## Task prompt
Starting from the first line, set down the entire listing exactly.

## Provided records
- - - - -
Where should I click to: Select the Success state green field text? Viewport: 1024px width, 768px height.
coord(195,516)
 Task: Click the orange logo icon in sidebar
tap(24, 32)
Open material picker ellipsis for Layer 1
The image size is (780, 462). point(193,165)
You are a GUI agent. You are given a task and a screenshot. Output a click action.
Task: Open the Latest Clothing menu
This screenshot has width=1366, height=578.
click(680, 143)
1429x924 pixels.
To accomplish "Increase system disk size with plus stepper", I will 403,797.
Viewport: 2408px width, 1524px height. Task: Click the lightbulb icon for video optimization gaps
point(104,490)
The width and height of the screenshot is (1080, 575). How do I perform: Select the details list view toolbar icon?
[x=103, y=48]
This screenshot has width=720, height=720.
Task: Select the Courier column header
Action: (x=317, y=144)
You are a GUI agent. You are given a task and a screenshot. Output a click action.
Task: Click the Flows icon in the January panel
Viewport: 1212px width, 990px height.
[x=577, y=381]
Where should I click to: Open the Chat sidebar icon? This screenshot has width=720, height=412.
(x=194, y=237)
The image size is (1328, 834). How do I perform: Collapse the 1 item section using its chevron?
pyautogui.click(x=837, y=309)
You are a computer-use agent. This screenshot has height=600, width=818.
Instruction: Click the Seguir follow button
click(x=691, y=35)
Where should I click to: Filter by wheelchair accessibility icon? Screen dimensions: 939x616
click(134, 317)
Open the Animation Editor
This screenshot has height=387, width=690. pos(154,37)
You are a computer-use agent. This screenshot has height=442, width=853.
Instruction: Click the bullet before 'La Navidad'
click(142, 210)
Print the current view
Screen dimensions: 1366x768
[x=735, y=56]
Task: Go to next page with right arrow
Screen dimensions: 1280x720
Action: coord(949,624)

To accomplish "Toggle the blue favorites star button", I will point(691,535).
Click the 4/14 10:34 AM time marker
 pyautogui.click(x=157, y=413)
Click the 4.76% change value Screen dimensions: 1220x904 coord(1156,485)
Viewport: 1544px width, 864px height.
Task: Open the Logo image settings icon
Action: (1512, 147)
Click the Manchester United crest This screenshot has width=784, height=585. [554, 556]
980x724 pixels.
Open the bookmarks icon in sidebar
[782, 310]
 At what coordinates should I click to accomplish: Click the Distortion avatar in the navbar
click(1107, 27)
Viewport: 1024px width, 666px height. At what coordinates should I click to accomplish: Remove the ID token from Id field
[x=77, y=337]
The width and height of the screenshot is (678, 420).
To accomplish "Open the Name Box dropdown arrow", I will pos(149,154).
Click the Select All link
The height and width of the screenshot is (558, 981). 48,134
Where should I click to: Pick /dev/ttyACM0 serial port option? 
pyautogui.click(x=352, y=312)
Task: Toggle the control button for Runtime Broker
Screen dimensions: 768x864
- - - - -
## Response below
Where should I click to: Select the Success state green field text? Viewport: 1024px width, 768px height.
coord(195,516)
 Task: Click the orange logo icon in sidebar
tap(24, 32)
Open material picker ellipsis for Layer 1
The image size is (780, 462). point(193,165)
You are a GUI agent. You are given a task and a screenshot. Output a click action.
Task: Open the Latest Clothing menu
This screenshot has width=1366, height=578.
click(680, 143)
1429x924 pixels.
To accomplish "Increase system disk size with plus stepper", I will 403,797.
Viewport: 2408px width, 1524px height. Task: Click the lightbulb icon for video optimization gaps
point(104,490)
The width and height of the screenshot is (1080, 575). How do I perform: Select the details list view toolbar icon?
[x=103, y=48]
This screenshot has width=720, height=720.
Task: Select the Courier column header
Action: (x=317, y=144)
You are a GUI agent. You are given a task and a screenshot. Output a click action.
Task: Click the Flows icon in the January panel
Viewport: 1212px width, 990px height.
[x=577, y=381]
Where should I click to: Open the Chat sidebar icon? This screenshot has width=720, height=412.
(x=194, y=237)
The image size is (1328, 834). How do I perform: Collapse the 1 item section using its chevron?
pyautogui.click(x=837, y=309)
You are a computer-use agent. This screenshot has height=600, width=818.
Instruction: Click the Seguir follow button
click(x=691, y=35)
Where should I click to: Filter by wheelchair accessibility icon? Screen dimensions: 939x616
click(134, 317)
Open the Animation Editor
This screenshot has height=387, width=690. pos(154,37)
You are a computer-use agent. This screenshot has height=442, width=853.
Instruction: Click the bullet before 'La Navidad'
click(142, 210)
Print the current view
Screen dimensions: 1366x768
[x=735, y=56]
Task: Go to next page with right arrow
Screen dimensions: 1280x720
Action: coord(949,624)

To accomplish "Toggle the blue favorites star button", I will point(691,535).
Click the 4/14 10:34 AM time marker
 pyautogui.click(x=157, y=413)
Click the 4.76% change value Screen dimensions: 1220x904 coord(1156,485)
Viewport: 1544px width, 864px height.
Task: Open the Logo image settings icon
Action: (1512, 147)
Click the Manchester United crest This screenshot has width=784, height=585. [554, 556]
980x724 pixels.
Open the bookmarks icon in sidebar
[782, 310]
 At what coordinates should I click to accomplish: Click the Distortion avatar in the navbar
click(1107, 27)
Viewport: 1024px width, 666px height. At what coordinates should I click to accomplish: Remove the ID token from Id field
[x=77, y=337]
The width and height of the screenshot is (678, 420).
To accomplish "Open the Name Box dropdown arrow", I will pos(149,154).
Click the Select All link
The height and width of the screenshot is (558, 981). 48,134
Where should I click to: Pick /dev/ttyACM0 serial port option? 
pyautogui.click(x=352, y=312)
Task: Toggle the control button for Runtime Broker
Screen dimensions: 768x864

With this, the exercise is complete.